While I applaud the fact that management is taking decisive steps, which probably should have been made a decade ago, I don’t think they have done a good job in expressing a desire to also focus on maximizing shareholder value. The reality is that there is nothing that management can spend money on that will create more value than stock buybacks at the current price. Management had an issue in the 4th quarter where they had to halt buybacks, and while they have been buying stock in Q1, there are concerns that they might not be able to do much more in 2022 depending on how things develop. This will be an important thing to watch when the company reports Q1 earnings. Certainly, the bank can’t skimp on any regulatory spending, but I believe retaining flexibility and clear communication is important for long suffering shareholders.

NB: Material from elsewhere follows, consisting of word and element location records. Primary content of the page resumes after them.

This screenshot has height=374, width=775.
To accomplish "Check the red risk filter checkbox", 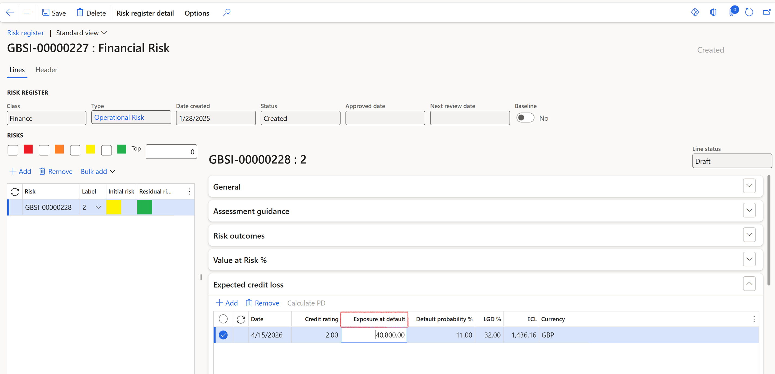I will (x=13, y=150).
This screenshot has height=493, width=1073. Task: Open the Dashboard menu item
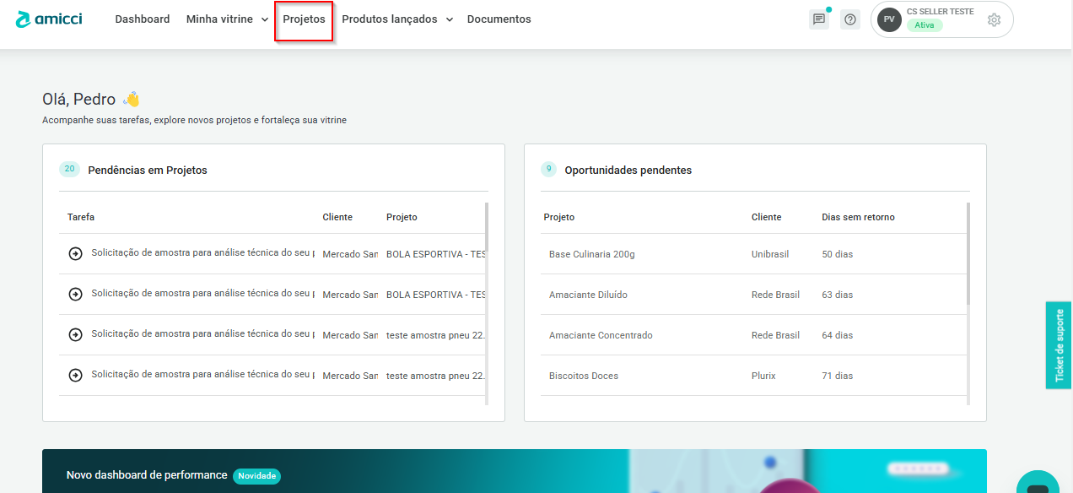pyautogui.click(x=143, y=19)
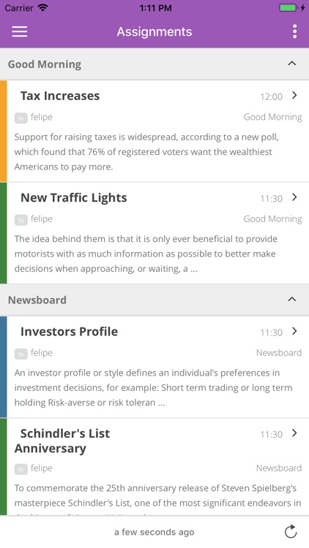Select the Tax Increases assignment title
Viewport: 309px width, 548px height.
pyautogui.click(x=60, y=96)
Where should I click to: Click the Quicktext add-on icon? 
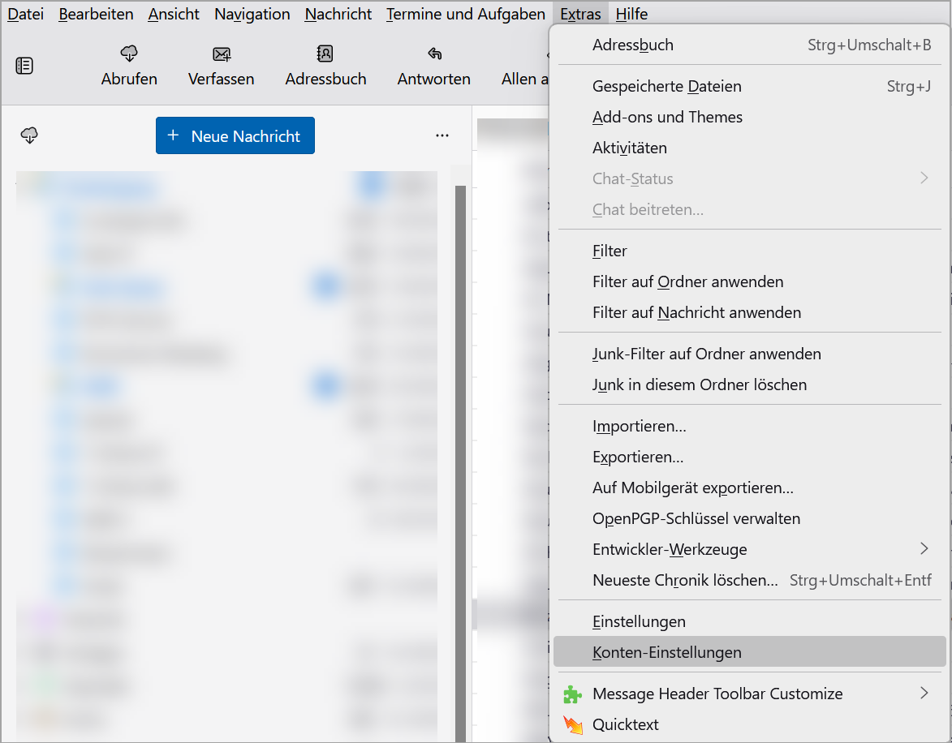(x=573, y=724)
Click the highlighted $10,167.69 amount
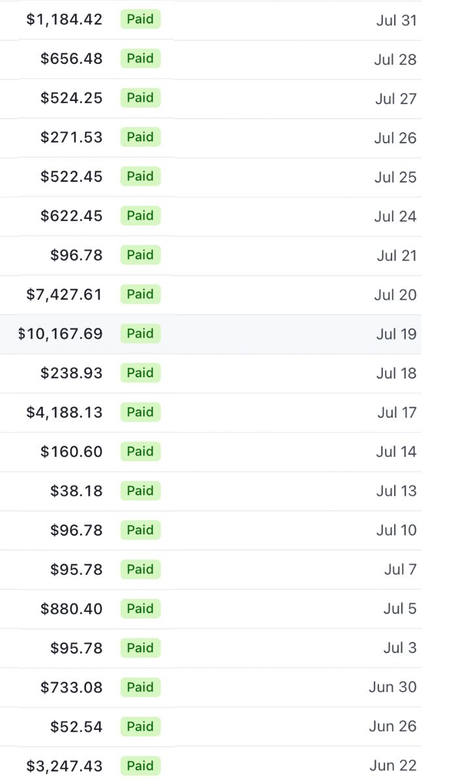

These types of selloffs can be huge opportunities to create value, but frankly, management has already botched it by somehow being the only big U.S. bank that couldn’t keep buying back stock in the 4th quarter, and the trust is simply not there right now.

While all the focus is on the negatives, there are some positives, including the fact we have already seen one rate hike and prospects are very good that we will see quite a few more this year. A concurrent 100-basis point increase in both short- and long-term rates, would add a couple billion into net interest revenue. Credit card spending has been extremely robust, but the healthy consumers have been paying off their bills more quickly than usual. That trend seems unlikely to last as outrageously high gas prices, etc. are likely to cause higher loan balances. I love the focus on wealth management, which brings high return and low capital insensitivity revenues into the fold. The investment banking businesses have been outstanding during the last few years, but the current macro trauma is likely to cause a bit of a dip in the short term.

When a bank is this cheap, there are a few questions that must be asked. Is it solvent? Without question, Citigroup has some of the highest capital and liquidity ratios in its history. The bank will be nicely profitable, even if we do indeed see a recession this year. Is the business model broken? While there certainly are some structural flaws within the organization that lead to suboptimal returns, I’m encouraged by the aggressive strategy to focus on the higher returning portions of the business. These moves will free up capital, ultimately setting the stage for more capital returns. Citigroup has averaged a greater than 10% ROTCE in this low interest rate environment, so I think the bank can support a valuation of around tangible book value per share, which keeps growing. There is the potential for robust growth in this metric if management can attain $10B or so of buybacks with prices this insanely cheap. The point I’m trying to make is that there is a balance between investing for the long term and being opportunistic when the stock is being sold for 60 cents on the dollar.

I think most analysts believed the stock would rally after the investor day in early March, but management’s tone was quite passive in relation to buybacks, and in my opinion, was inflexible about the level of spending. The stock sold off hard, which should be a bit of a message to this new management team that their message is not landing with investors. It is great to spend money, but let’s not forget that the money belongs to shareholders. As a long-term investor, I want to see money allocated to the area where it has the highest ROI and least execution risk, which at this stage is clearly buying back the stock. Citigroup has generally been a good buy at this valuation, while a terrible buy at close to tangible book value. Until management durably closes the returns gap with peers, it’s tough to imagine the stock trading at a sustained premium to book value, but that still leaves plenty of room for upside. The current dividend of about 3.8% looks quite secure and provides a nice yield while one waits for capital gains. The company will report 1st quarter results in a few weeks, where I’ll plan on providing updated numbers and assumptions. The most important thing will be the communication from management to Wall Street. We want to see flexibility and a sense of urgency in maximizing both business and shareholder value.